If you live in the US, you may have celebrated the fabulously colourful holiday of Cinco de Mayo at some point. Cinco de Mayo is commonly thought to mark Mexico’s independence, but it actually marks the country’s victory over France during the Battle of Puebla on May 5, 1862.
Here in Canada, Cinco de Mayo isn’t a holiday that most of us really celebrate so I’m often not paying attention until after it’s over. This year I’m on a mission to change that because I love Mexican food and more than anything, I love to throw a party (even a virtual one!)!
In that spirit, here are my four simple food swaps and recommendations for a healthier Cinco de Mayo (or any other Mexican feast).
1. Eat More Beans
Beans are full of protein and complex carbs to keep our bellies full and give us slow-releasing energy that will last hours. Black beans, pinto beans, red beans, kidney beans… I love them all. They are delish in soups, dips/spreads, energy balls and even brownies! Yes, black bean brownies are fudgy and rich in a way that you’d never expect and they can taste sinful.
They are affordable and even cheaper if you cook from dry beans from scratch.
My pressure cooker cooks them in only 45 minutes to an hour, start to finish. No soaking needed either!
2. Swap Refined-Flour Tortillas for Healthier Options
My next tip is to swap the refined-flour tortillas for some healthier dippers. Paleo-style tortillas made from high-fibre coconut flour or even fresh cut veggies to dip into your homemade guac. There are even tortillas made from my old favourite: Try Something New teff flour.
You might also have time to make your own “crackers” from the leftover pulp from juicing fruits and veggies. I like to mix this with some spices, salt and flax seeds, which acts as a binder. Bake in the oven until golden and crispy.

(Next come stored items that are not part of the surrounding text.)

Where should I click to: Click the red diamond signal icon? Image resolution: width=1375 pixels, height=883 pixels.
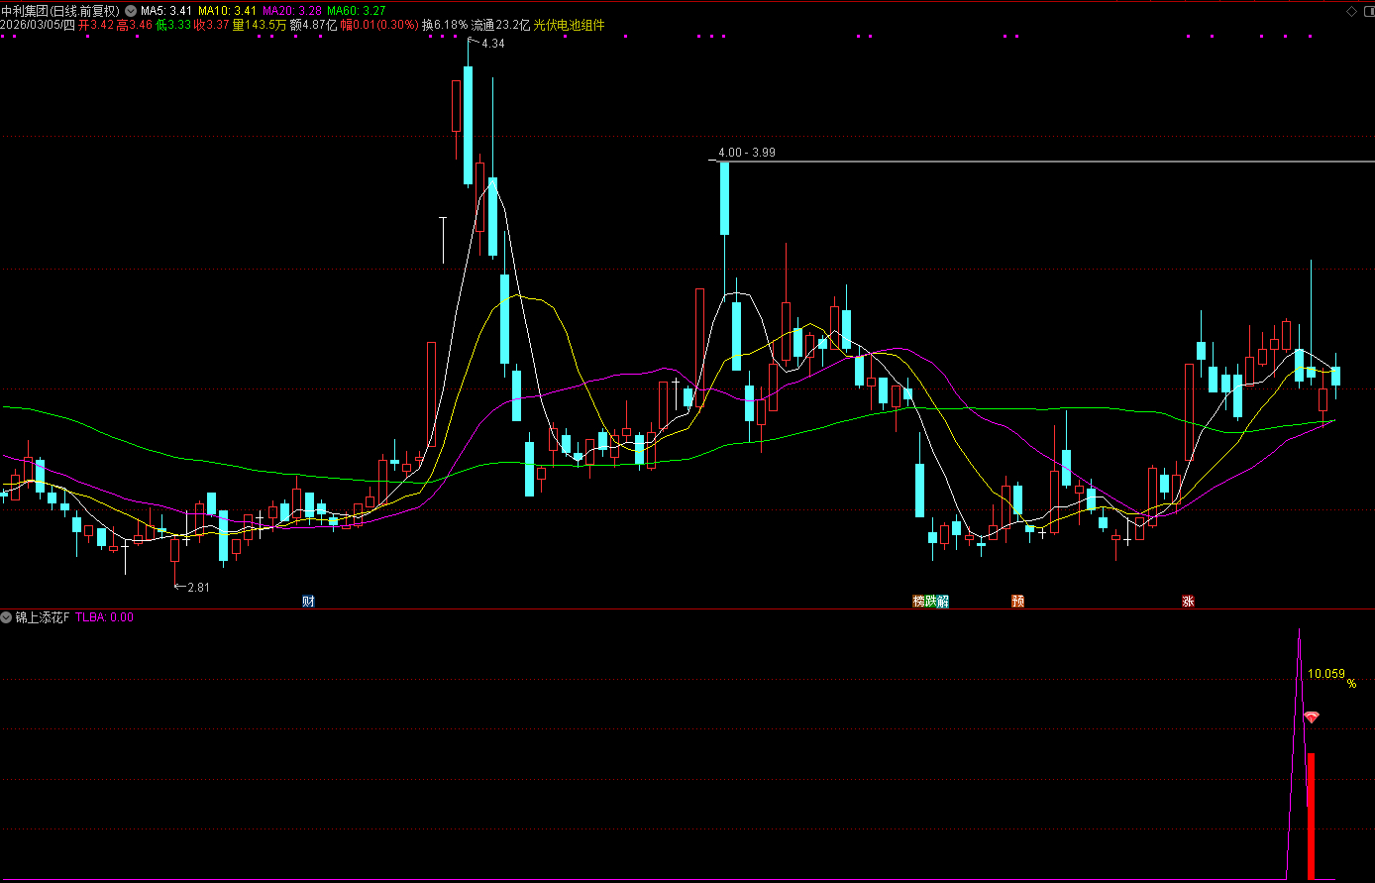pyautogui.click(x=1311, y=717)
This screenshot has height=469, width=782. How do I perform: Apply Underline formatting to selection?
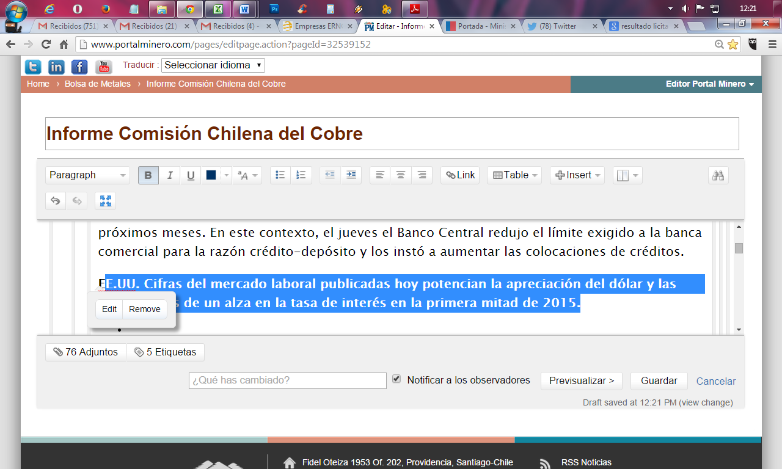[x=191, y=175]
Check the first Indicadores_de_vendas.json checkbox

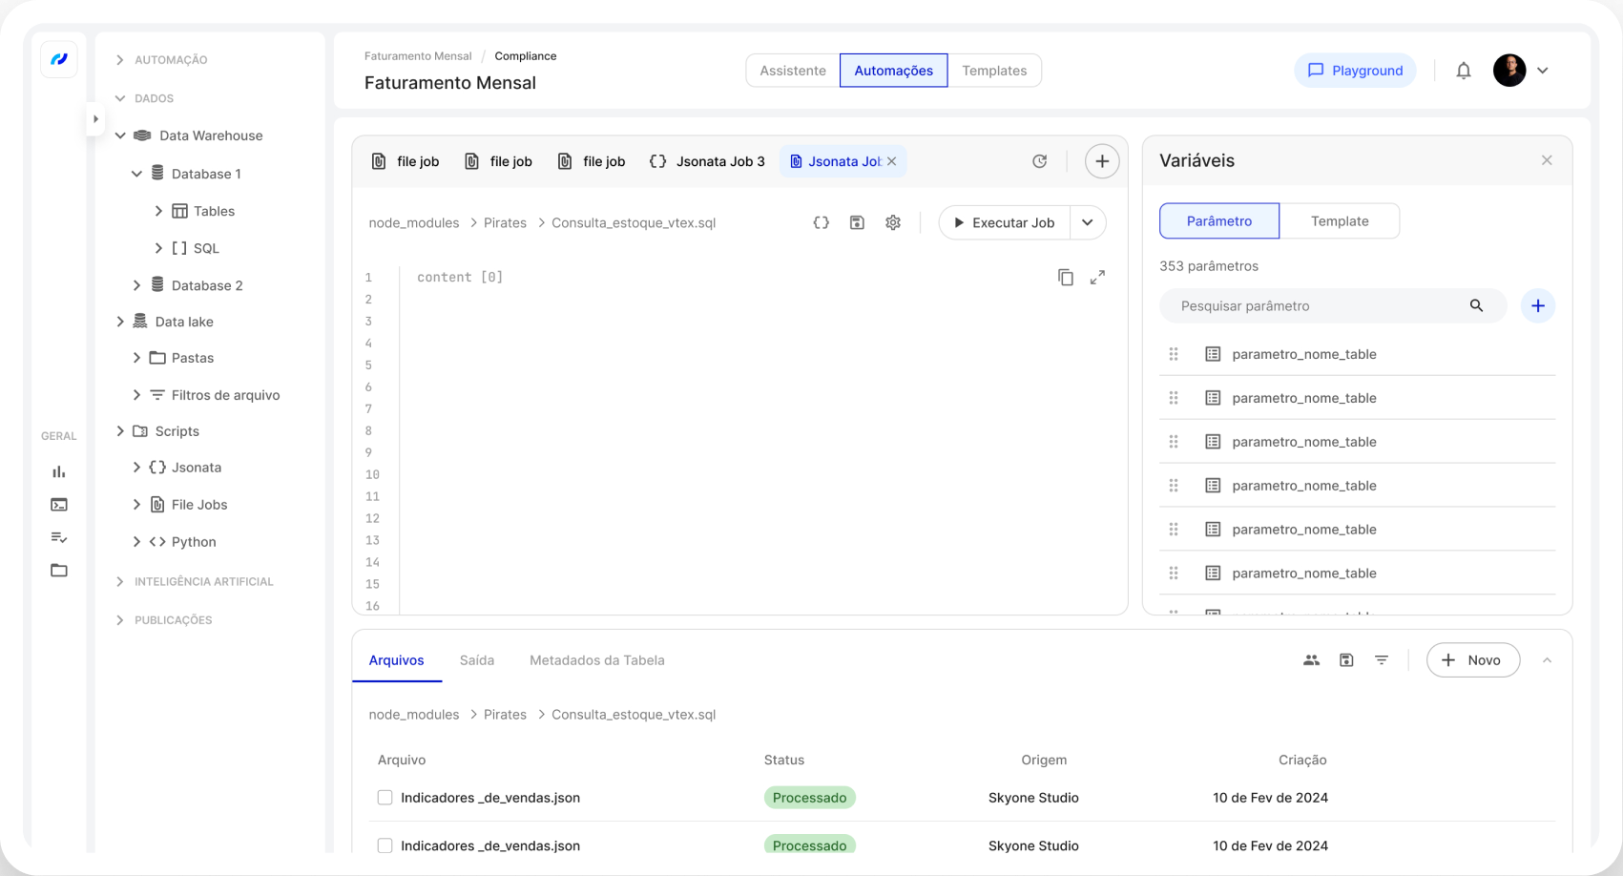click(385, 798)
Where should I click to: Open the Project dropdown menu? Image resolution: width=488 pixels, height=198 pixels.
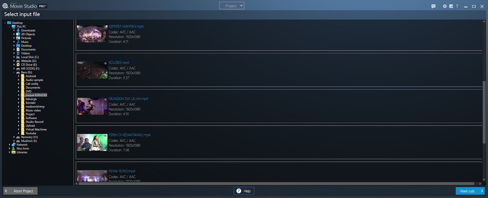[232, 6]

P.S. Yes, I know these swaps aren’t very traditional… but I promise your heart (and your holistic nutritionist!) will thank you if you can cut out the refined table salt and white flour used in many standard tortilla chips.

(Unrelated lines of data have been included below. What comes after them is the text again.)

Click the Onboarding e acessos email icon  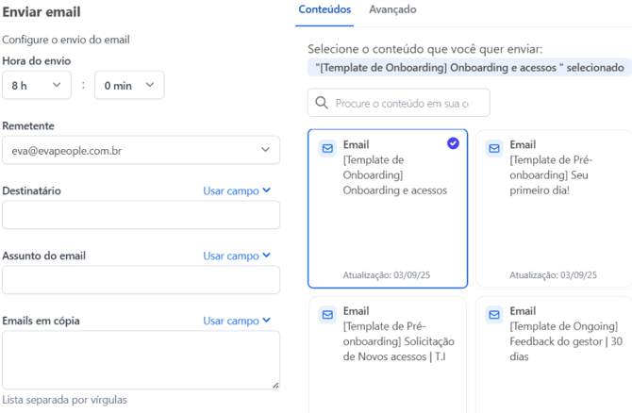[x=327, y=148]
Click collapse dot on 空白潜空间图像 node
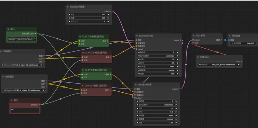 coord(68,7)
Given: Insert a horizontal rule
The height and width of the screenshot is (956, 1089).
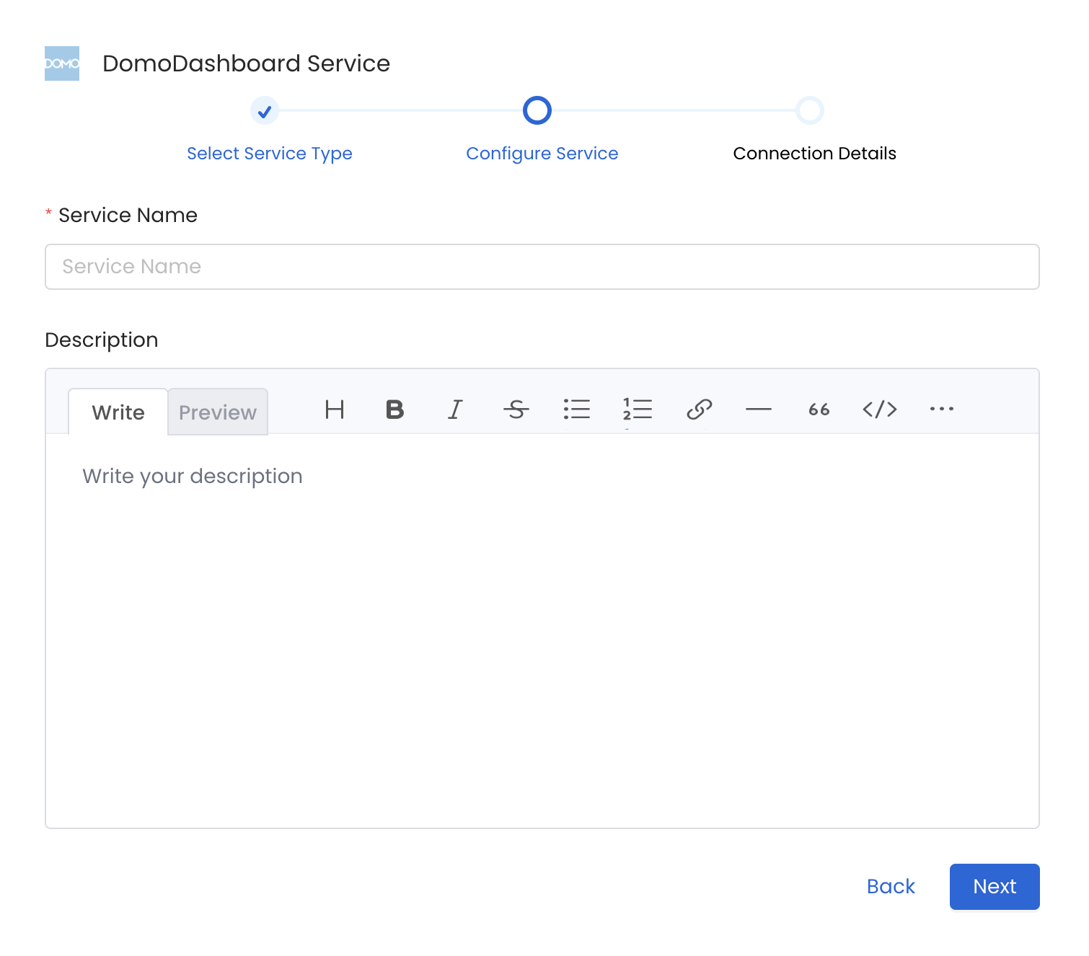Looking at the screenshot, I should tap(759, 410).
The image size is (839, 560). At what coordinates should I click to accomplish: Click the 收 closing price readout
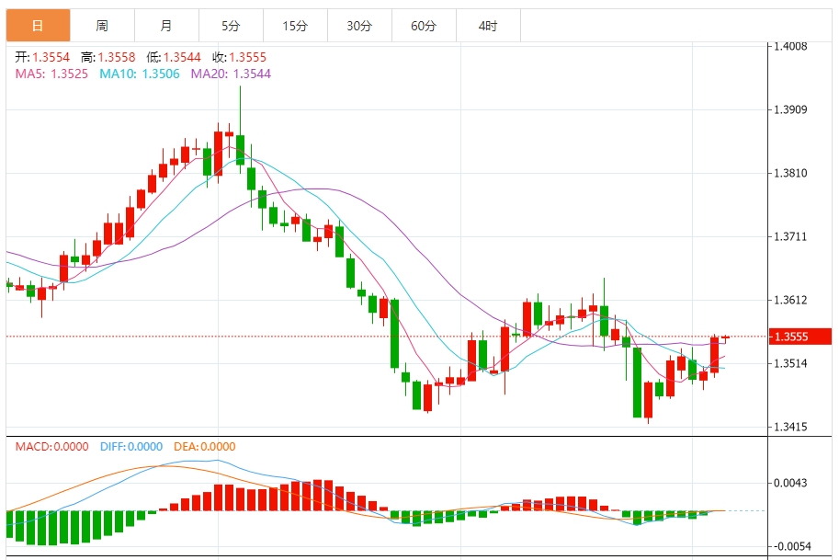(241, 57)
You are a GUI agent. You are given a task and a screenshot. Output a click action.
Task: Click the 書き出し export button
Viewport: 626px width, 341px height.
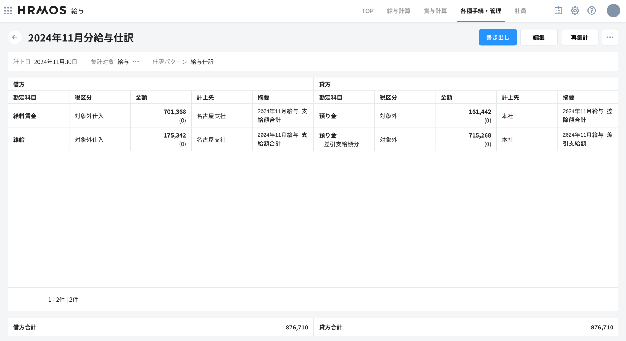497,37

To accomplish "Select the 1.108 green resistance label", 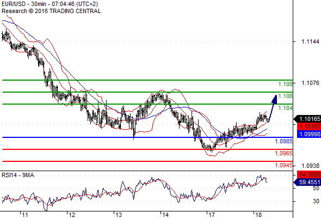I will coord(286,84).
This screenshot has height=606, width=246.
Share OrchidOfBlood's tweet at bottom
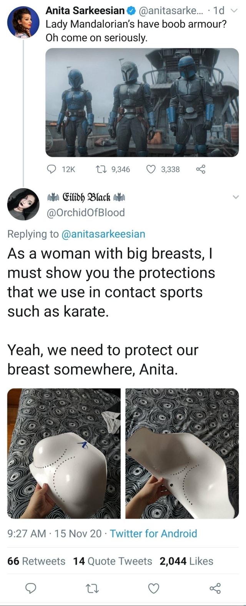(215, 588)
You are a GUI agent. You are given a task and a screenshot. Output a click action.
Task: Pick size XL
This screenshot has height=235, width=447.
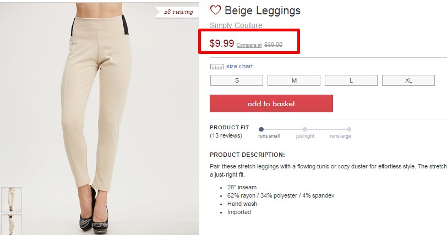[x=408, y=80]
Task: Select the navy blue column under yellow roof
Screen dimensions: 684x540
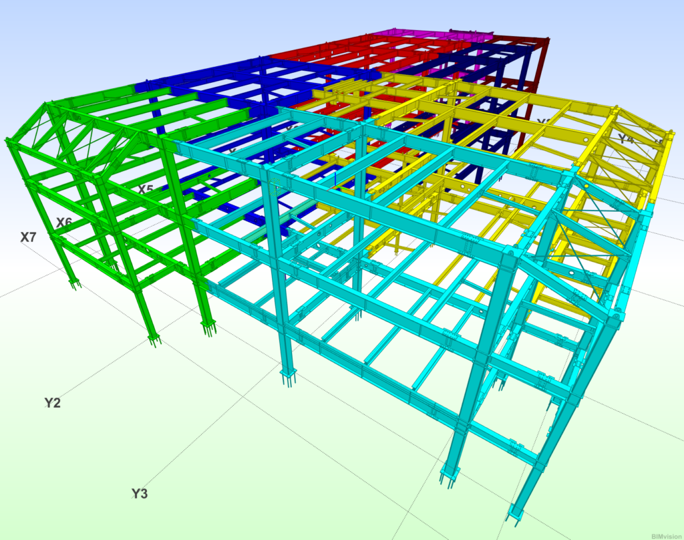Action: [x=494, y=152]
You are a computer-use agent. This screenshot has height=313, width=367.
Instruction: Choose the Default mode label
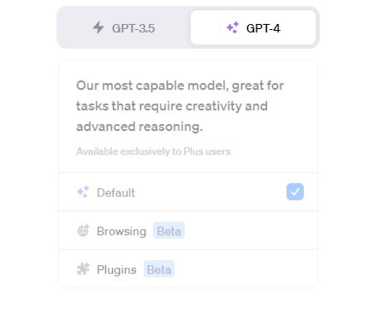[115, 192]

3. Make Your Own Guacamole
Tip número tres is to make your own guac! Grocery store guacamole is often packaged at high temperatures, which can affect the integrity of the nutrients, especially unstable fats like the monounsaturated fats that make avocados so famously healthy. These often have preservatives and may be made with cheap (GMO) oils like soy, corn or canola, food starches and even food colouring!
Did you know? In 2006, Kraft was sued for making “fake guac”, or guacamole that had less than 2% avocados.
“We think customers understand that it isn’t made from avocado,” said Claire Regan, Kraft Foods’ vice president of corporate affairs.”
As I say, just eat real food… we’ll all be a lot better off.
The good news is that it isn’t hard to make your own tasty guacamole: mash up some fresh avocados, add a dash of salt, lime (my fav) or lemon juice, and fresh cilantro. Add tomatoes if you like. Super easy and all you need is a fork and a bowl (or plate).
4. Eat More Fish
My fourth and final tip to help you celebrate a healthier Cinco de Mayo or Mexican feast is to enjoy more fish.
If there’s anything I love about Mexican food, it has got to be the fish tacos (actually, it’s more of an obsession. I really, really love fish tacos!!)
Whenever I’m travelling in the Southern states, I always do my research online to find the best fish tacos in the area… and then I try not to go overboard… mostly on toppings because of course that’s my weakness!
(I can’t be the only one?)
Here’s one good reason why fish should play a bigger role in our diets: fish, especially oily, coldwater fish like sardines, herring, salmon, even anchovies, are full of omega 3 fatty acids. Omega 3 fatty acids have an impressive ability to reduce overall inflammation throughout the body and have been researched for their ability to help improve a wide variety of health conditions, everything from mental illness and Alzheimer’s disease to arthritis to diabetes.
I have talked about omega 3 fatty acids before, especially here and here. The truth is, fish have even greater levels of Omega 3s compared to flax and are definitely a better digested source of these healthy fats.
So, whether you’re celebrating Cinco de Mayo where you live—or just looking for an excuse to celebrate Taco Tuesdays like I am—I hope these simple substitutions will help make your next Mexican fiesta one to remember!
Now tell me… what’s your must-have condiment on your fish tacos? I swear this is for research purposes only!